The National Center for Health Workforce Analysis predicts that between 2010 and 2025, the field of psychiatry will see a decrease of 1 to 2 full-time equivalents (FTEs) per 100,000 psychiatrists. Yet, the need for providers with expertise in treating psychiatric patients remains great, particularly in light of persistence of mental illness stigma.
As we begin a new year, we asked members of our Editorial Advisory Board how they’d like to see the specialty respond to these trends so that patients with mental illness will get the care that they need. Here are some of their responses:
“Ultimately, the answer to this question depends on creating and maintaining access to effective professional care and social supports for the true health care ‘customers’ we serve – for example, people with mental illnesses and their families. This will require changes in how psychiatric care is described, provided, and paid for. We are indeed witnessing a redefinition of the definition of a ‘health care provider.’ And we are not going out of business! Psychiatrists will be teachers, researchers, systems leaders, and expert providers in the future. Clinical psychiatrists grounded as medical specialists will collaborate with patients, family members, nurses, psychologists, social workers, alcohol/drug counselors, primary care physicians, and community advocates to the goal of enhancing patient-centered care, which is evaluated and controlled by patients and their families.
“In addition to learning and practicing interdisciplinary teamwork in their training and practice venues, psychiatrists will continue to evolve functional roles in both patient care and clinical systems. These new functions will spawn new definitions of subspecialties in psychiatry well beyond our current category. The needs of children and the elderly will be addressed.
“Some psychiatrists will choose to provide patients with specialized, therapeutic relationships, as I did for 42 years. And, for the past decade, I practiced addiction psychiatry with patients of different ages, races, nationalities, and economic circumstances. What a privilege!
“It is indeed good news that psychiatry is holding its own attracting new trainees in 2015. Continuing interest in psychiatry speaks to the dynamism and challenges of our profession and its appeal to medical students, by far the most going into psychiatry are female. When I meet with our Minnesota psychiatry residents, they tell me after residency they need a job that will allow them to have a family and pay off their training cost debt.
“In addition, here are a few more thoughts:
• ‘Cognitive specialties’ such as psychiatry do continue to face stiff competition from historically much-better-paying, procedurally oriented medical specialties.
• Participation in postgraduate medical school internships are fundamental to the training of psychiatrists so that we can understand the treatment and management of a wide range of patients and medical conditions.
• Learning patient care and clinical skills as physicians involves adhering to Hippocratic medical ethics. This is our basic training.
• That said, concepts of population disease management and associate cost rationing are worthy ethical issues that are often in conflict with Hippocratic patient-centeredness.
• The power and control of most physicians who provide patient care in the United States are superseded by private and governmental organizations, and most physicians nationwide are employees.
• Clinical psychiatric practice in large organizations and/or for psychiatrists who have insurance company provider contracts is governed by clinical guidelines, care algorithms, and pay-for-performance rules not under the control of physicians.
“Most independent, private psychiatrists in Minnesota doing direct clinical patient care have opted out of all provider contracts and Medicare.

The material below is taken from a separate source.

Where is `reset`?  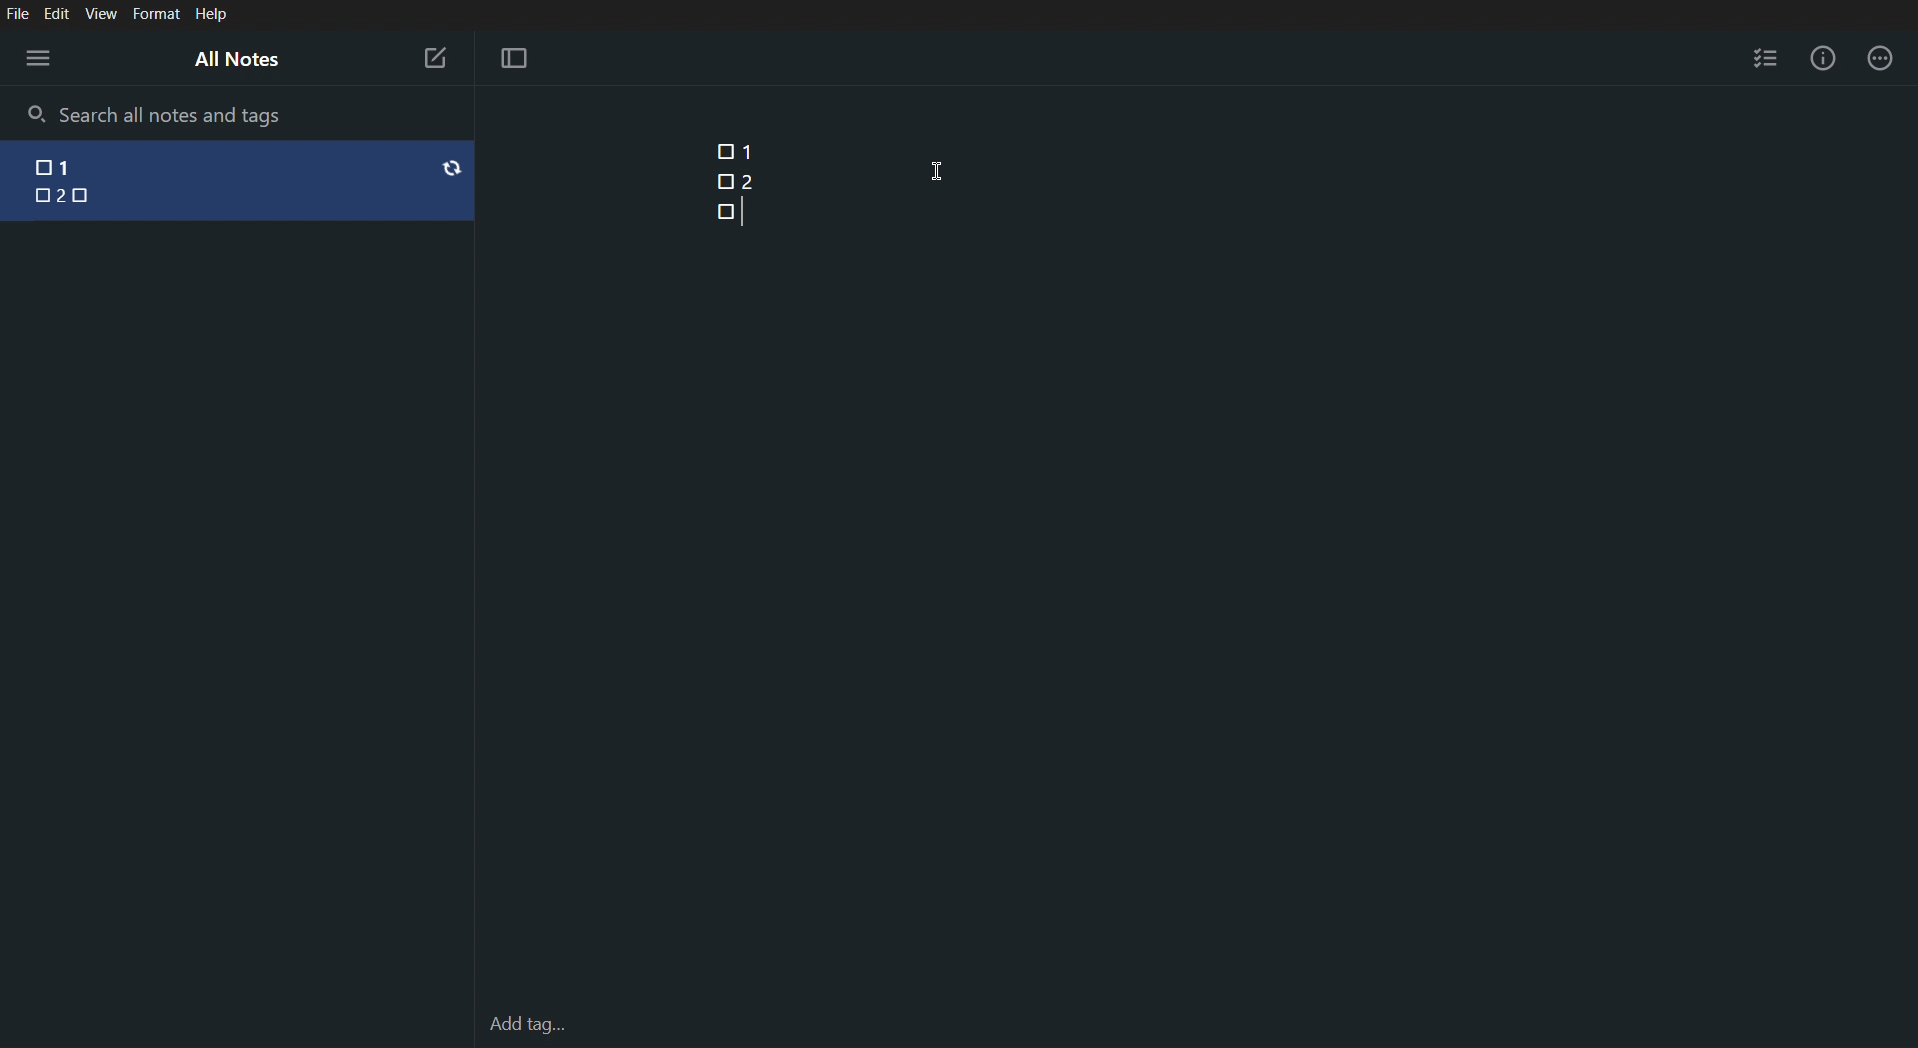
reset is located at coordinates (452, 167).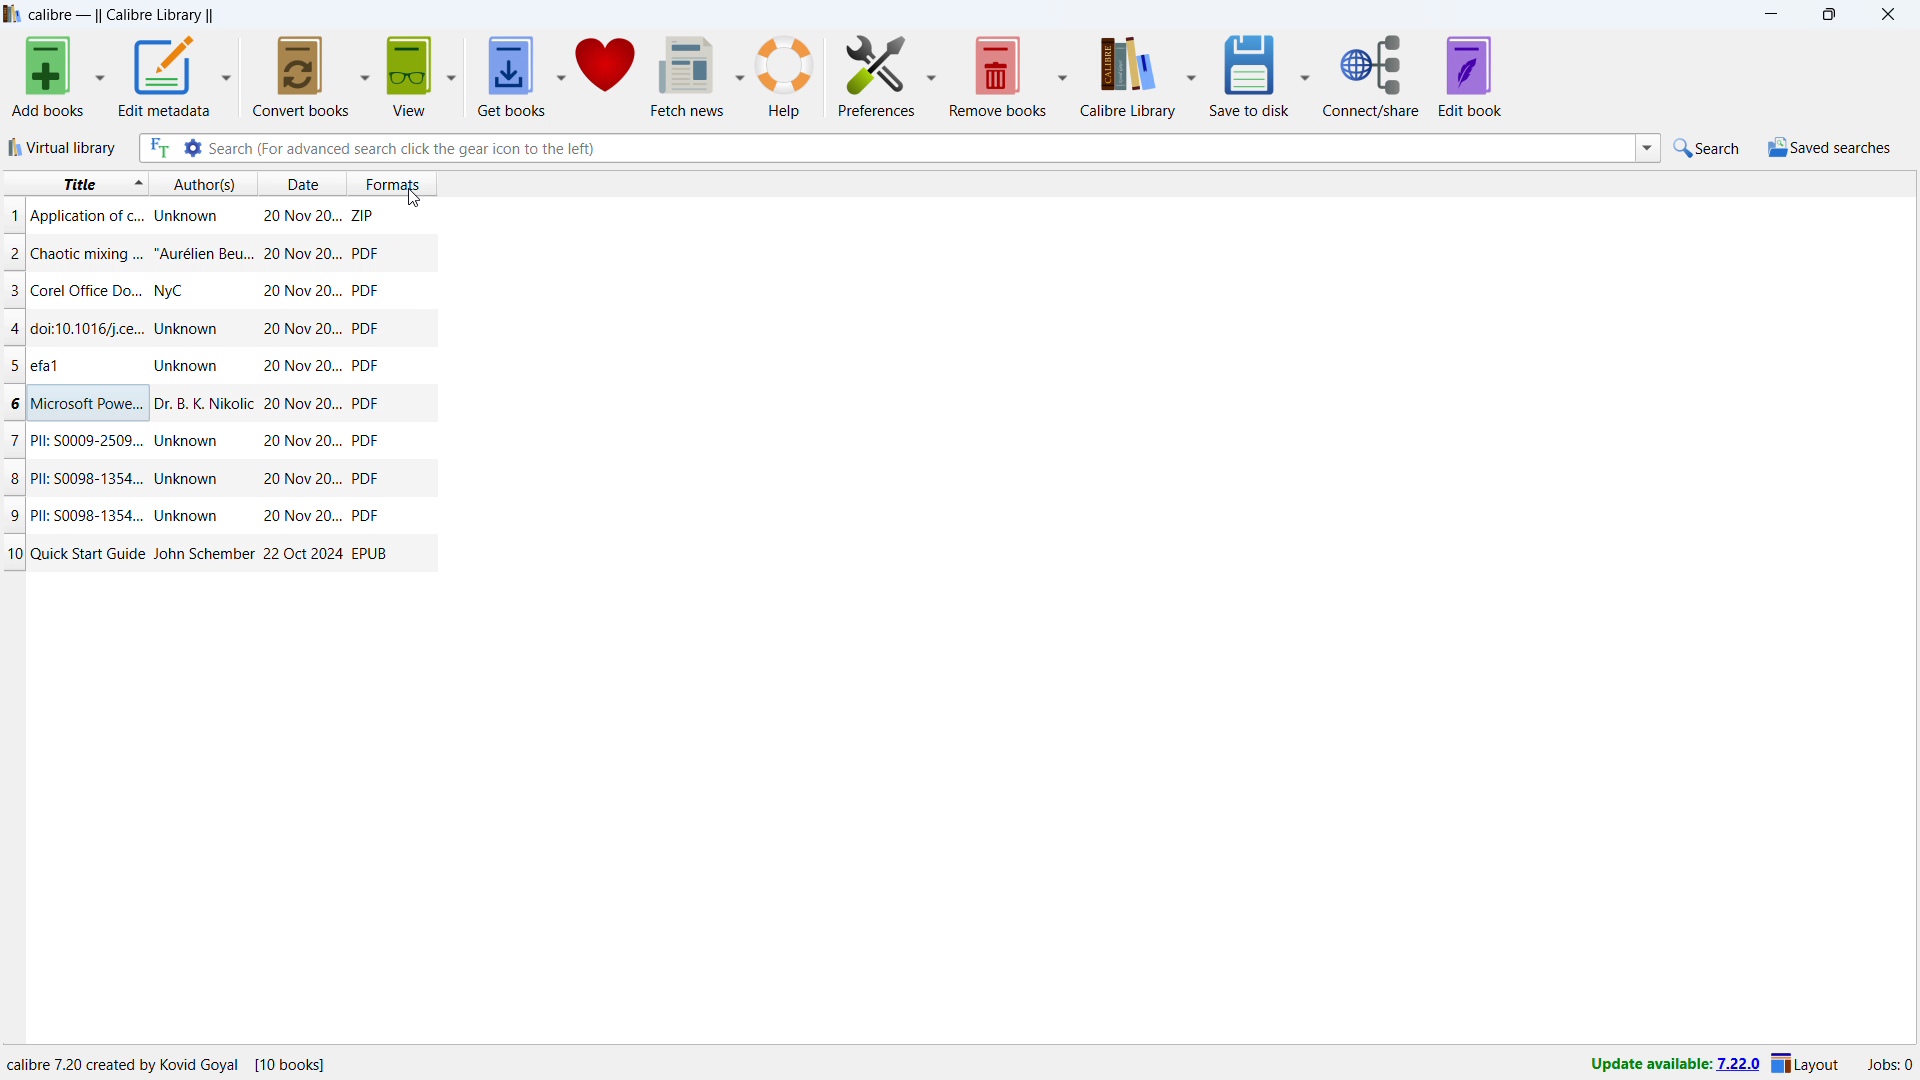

They have chosen to do direct pay practice because of obstacles to low pay for doing psychotherapy or conducting family meetings, disruptive and intrusive insurance company practices including prior authorizations, time-consuming coding requirements, mandated electronic medical records (concerns about checklists and privacy/confidentiality), stigma associated with data transfer, and interception of continuity of care between treatment settings. Many direct pay psychiatrists also have consultation jobs in mental health centers, the Department of Veterans Affairs, or are doing insurance reviews and like to manage their schedules.”
–Lee H. Beecher, M.D.
“As a psychiatrist currently working in a general hospital and family medicine clinic setting, it seems to me that it would be wise for the specialty of psychiatry to more closely align itself with general medicine. There is a great deal of talk about co-locating mental health, substance abuse, and primary care in medical homes – but, with the exception of a few brave programs, not much has changed.
“I have been observing a trend that nurse practitioners are picking up the slack for the dearth of geriatric psychiatrist, and this is becoming the trend in several states. Another trend is for family practitioners to partner with a psychologist and to write the prescriptions the psychologists suggest to the physician – of course, they are just biding time until psychologists can prescribe. Unfortunately, it seems to me that it’s OK for these ‘psychiatrist extenders’ to prescribe and care for these patients, who unfortunately are seen as least desirable. I know of one context where a retired surgeon is nearly ubiquitous in caring for the geriatric nursing home population and, in my opinion, those specialists are not very learned in this area – as evidenced by their often inappropriate care of elderly patients with major neurocognitive disorder.